Es ist bewundernswert, wie Paul Nurse auf knappen 180 Seiten den Stand des Wissens und der noch kommenden Herausforderungen seiner Disziplin darstellt. Als Leser bekommt man selbst mit nur basalen naturwissenschaftlichen Kenntnissen ein gutes Verständnis für die wundersame Tatsache, die das Lebendige darstellt.

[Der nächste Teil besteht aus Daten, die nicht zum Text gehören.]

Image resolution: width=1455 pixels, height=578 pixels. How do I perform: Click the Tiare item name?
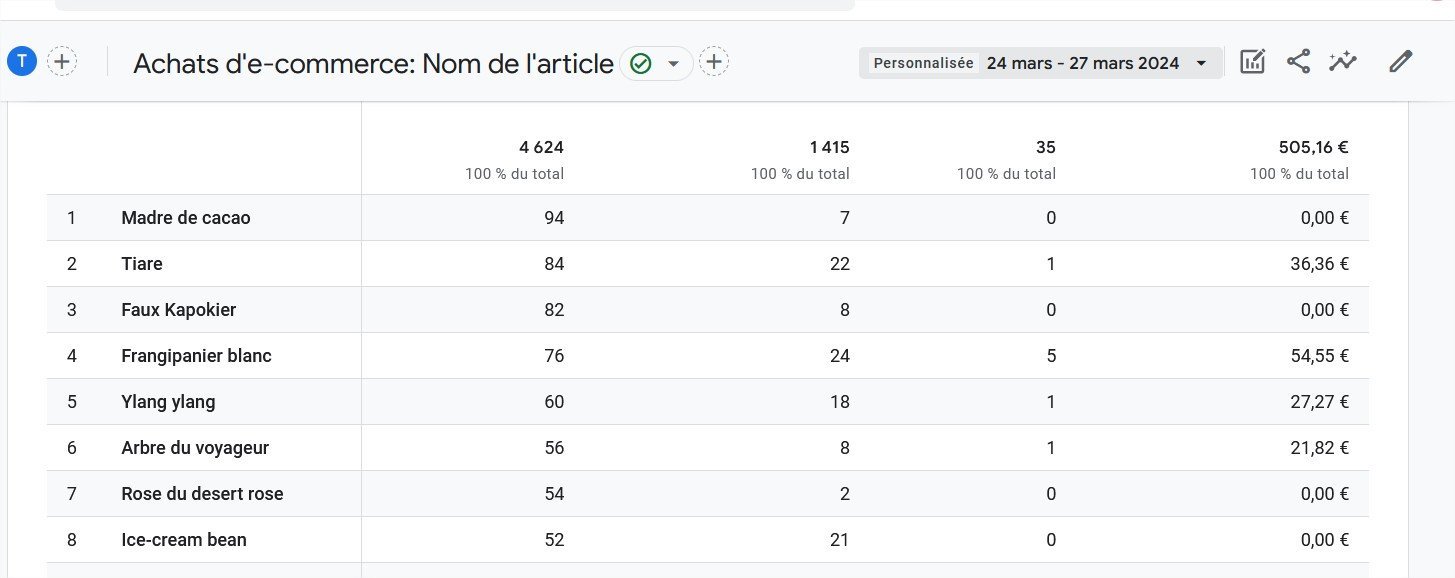pos(142,264)
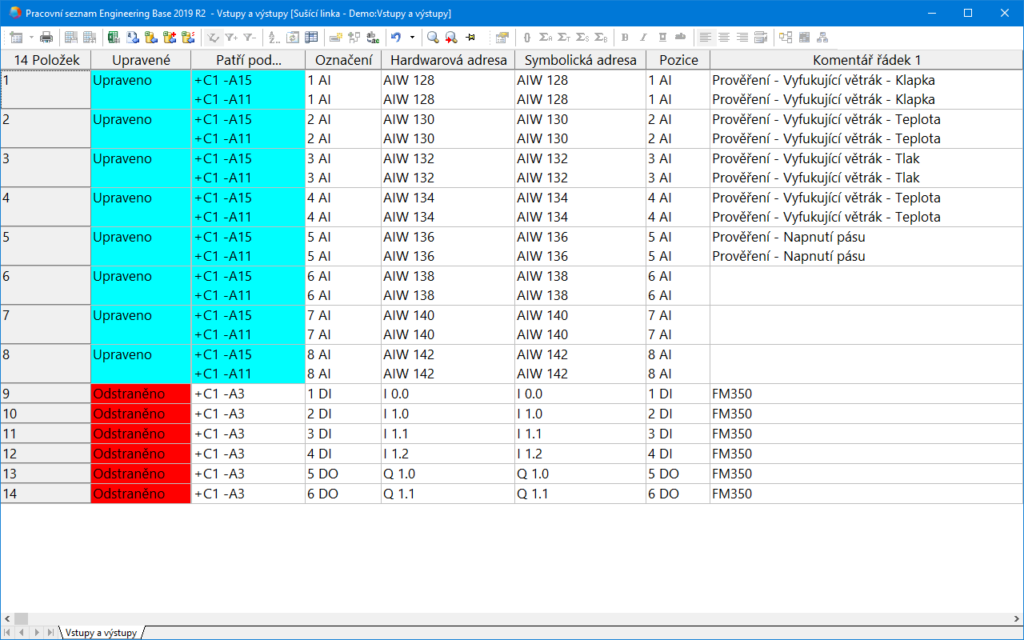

Wer darüber nachzudenken beginnt, was Leben bedeutet, dem wird unweigerlich auch die besondere Verantwortung bewusst, die wir für das Leben auf diesem Planeten haben. Paul Nurse bringt die wesentlichste Erkenntnis dazu in seinem Abschlusssatz auf den Punkt: „Wir müssen uns um das Leben kümmern, wir müssen für es sorgen. Und dazu müssen wir es verstehen.“ Ein gleichermaßen leichtes wie tiefgründiges Buch, das den Blick auf unsere Welt verändert und das man gelesen haben sollte.